When asked their thoughts about the benefits or drawbacks of it, most voters — 67 percent — said they believe trade with other countries leads to lower consumer prices.
At the same time, voters expressed skepticism about trade. Fifty-nine percent said trade with other countries means that American jobs are sent overseas. In addition, 58 percent disagreed that trade leads to higher wages for Americans.
“It’s one thing for Rust Belt states like Ohio and Michigan to be less than enthusiastic about expanded trade, but seeing the ambivalence of Californians on this issue is striking,” said Dan Schnur, director of the USC Dornsife/Los Angeles Times Poll and director of USC’s Jesse M. Unruh Institute of Politics. “Donald Trump and Bernie Sanders are not driving public opinion on this issue, but the same fears among working-class voters that are fueling their campaigns are making California voters much more wary of expanded foreign trade.”

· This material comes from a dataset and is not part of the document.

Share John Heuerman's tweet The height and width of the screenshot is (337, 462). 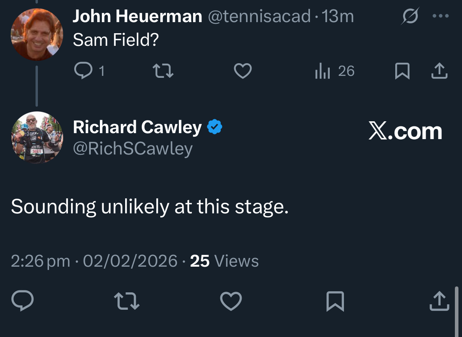coord(439,71)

Sixty-two percent of Trump supporters likely to vote in the Republican primary said trade sends jobs overseas. Also, slightly more Trump supporters — 67 percent — said they think trade hurts American wages. Meanwhile, 50 percent of Hillary Clinton supporters likely to vote in the primary said they believe trade sends jobs overseas, and 51 percent said it hurts U.S. wages.
Sanders supporters were more pessimistic: Sixty-six percent believed trade ends up sending jobs abroad, and nearly as many — 65 percent — said they think trade hurts American wages.
Voters were more supportive of imposing tariffs on Chinese goods than Mexican goods — both of which have been proposed by Trump. Forty-four percent of voters like the idea of a tariff on Chinese goods. Meanwhile, 53 percent oppose such tariffs on Mexican goods.
The Trans-Pacific Partnership trade agreement with a dozen countries — the United States, Japan, Malaysia, Vietnam, Singapore, Brunei, Australia, New Zealand, Canada, Mexico, Chile and Peru — has been the focus of several news stories in recent months. Most voters — 71 percent — said they don’t know enough to say whether they support or oppose the deal.
After reading some information about the deal — both pro and con statements — 46 percent of the voters said they oppose the deal versus 25 percent who supported it.
Upbeat on the economy
California voters are optimistic about the economy, with most believing that the best years for this country are yet to come and that everyone can get ahead if they work hard.
When asked about good job prospects, 50 percent of all California voters thought our best years are ahead of us while 39 percent thought those years are behind us. Latinos appeared more hopeful than whites. Fifty-five percent of Latinos believed the best years are ahead, compared with 47 percent of whites.
The viewpoints on jobs also differ along party lines and preferred candidate. Fifty-seven percent of registered Democrats were hopeful for better jobs in the future, but 48 percent of Republicans believed the best years have come and gone.
Among voters likely to vote in the primary, 52 percent of Trump supporters believed those best years are behind us while 56 percent of Clinton supporters believed better times are ahead.
The latest USC/Dornsife Los Angeles Times Poll, the largest statewide survey of registered voters, was conducted March 16-23, and includes a significant oversample of Latino voters as well as one of the most robust cellphone samples in the state. The full sample of 1,500 voters has a margin of error of +/- 2.8 percentage points. Additional poll results and methodology are available online.